What else do I need to know?
  • Low dose CT screening for lung cancer is NOT yet covered by most insurance companies. CPMC offers low dose screening CTs for $400 which includes the scan and interpretation by board-certified Radiologist.
  • Low dose CT uses 4-5x less radiation than a standard CT and no IV is required.
  • Follow-up of abnormalities detected on screening CT IS covered by most insurance companies if medically indicated.
For high risk patients, low-dose CT screening is effective in reducing death from lung cancer. However, the process can be confusing and complicated. As pulmonary physicians specializing in lung nodule evaluation, we have the expertise and experience to guide you through this challenging process to obtain the best outcome.

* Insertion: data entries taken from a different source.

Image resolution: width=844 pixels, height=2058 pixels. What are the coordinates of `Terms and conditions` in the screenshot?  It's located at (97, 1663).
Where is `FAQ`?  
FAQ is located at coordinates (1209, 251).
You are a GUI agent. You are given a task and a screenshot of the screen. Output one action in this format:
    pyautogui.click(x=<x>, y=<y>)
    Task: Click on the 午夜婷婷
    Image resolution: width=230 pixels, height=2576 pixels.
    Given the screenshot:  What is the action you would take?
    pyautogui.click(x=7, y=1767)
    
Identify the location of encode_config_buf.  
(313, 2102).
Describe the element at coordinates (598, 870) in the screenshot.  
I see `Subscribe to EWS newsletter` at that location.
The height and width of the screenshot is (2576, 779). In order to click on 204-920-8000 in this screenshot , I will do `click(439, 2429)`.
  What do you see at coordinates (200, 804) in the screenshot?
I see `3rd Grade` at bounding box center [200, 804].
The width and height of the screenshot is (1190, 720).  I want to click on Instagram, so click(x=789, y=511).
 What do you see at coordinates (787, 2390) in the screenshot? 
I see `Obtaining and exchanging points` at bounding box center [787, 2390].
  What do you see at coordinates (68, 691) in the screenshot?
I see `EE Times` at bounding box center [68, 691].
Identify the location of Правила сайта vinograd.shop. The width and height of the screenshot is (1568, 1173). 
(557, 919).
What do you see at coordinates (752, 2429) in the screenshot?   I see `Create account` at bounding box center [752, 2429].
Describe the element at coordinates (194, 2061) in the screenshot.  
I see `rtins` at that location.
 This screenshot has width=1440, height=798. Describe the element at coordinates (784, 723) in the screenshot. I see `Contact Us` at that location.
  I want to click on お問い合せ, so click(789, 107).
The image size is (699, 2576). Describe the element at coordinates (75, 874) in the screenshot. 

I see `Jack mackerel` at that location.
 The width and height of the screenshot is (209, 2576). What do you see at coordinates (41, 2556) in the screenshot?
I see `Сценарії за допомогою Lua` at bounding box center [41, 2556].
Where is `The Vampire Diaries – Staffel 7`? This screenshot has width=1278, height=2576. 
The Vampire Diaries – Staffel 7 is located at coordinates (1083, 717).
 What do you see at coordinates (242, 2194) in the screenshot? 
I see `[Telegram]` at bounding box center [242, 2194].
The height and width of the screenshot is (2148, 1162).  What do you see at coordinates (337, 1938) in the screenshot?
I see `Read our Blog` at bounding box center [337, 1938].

______________________________________________________________________________________________________________________________________
Focus on Lung Nodules
We have a team of pulmonary physicians that specialize in lung nodule evaluation and diagnosis. We understand that lung cancer often becomes the main concern when lung nodule/s are found on imaging. However, there are many other causes of lung nodules that are not due to cancer. We provide expedited evaluation and diagnosis of patients with lung nodules to rapidly determine the cause of the nodule.

Coordination of Care
We are key participants in CPMC Lung Nodule Tumor Board which is co-founded and co-chaired by Dr. Chen. This is a weekly multidisciplinary conference attended by Pulmonologists, Radiologists, Thoracic Surgeons, Medical Oncologists, and Radiation Oncologists to discuss best approach to diagnose lung nodules and treat lung cancer. We collaborate closely with other CPMC physicians to provide the most advanced, least invasive procedures to diagnose and treat lung cancer, including bronchoscopy with endobronchial ultrasound guided needle aspiration (EBUS-TBNA), electromagnetic navigational bronchoscopy, CT guided needle aspiration, video assisted thoracoscopic surgery, and stereotactic radiotherapy.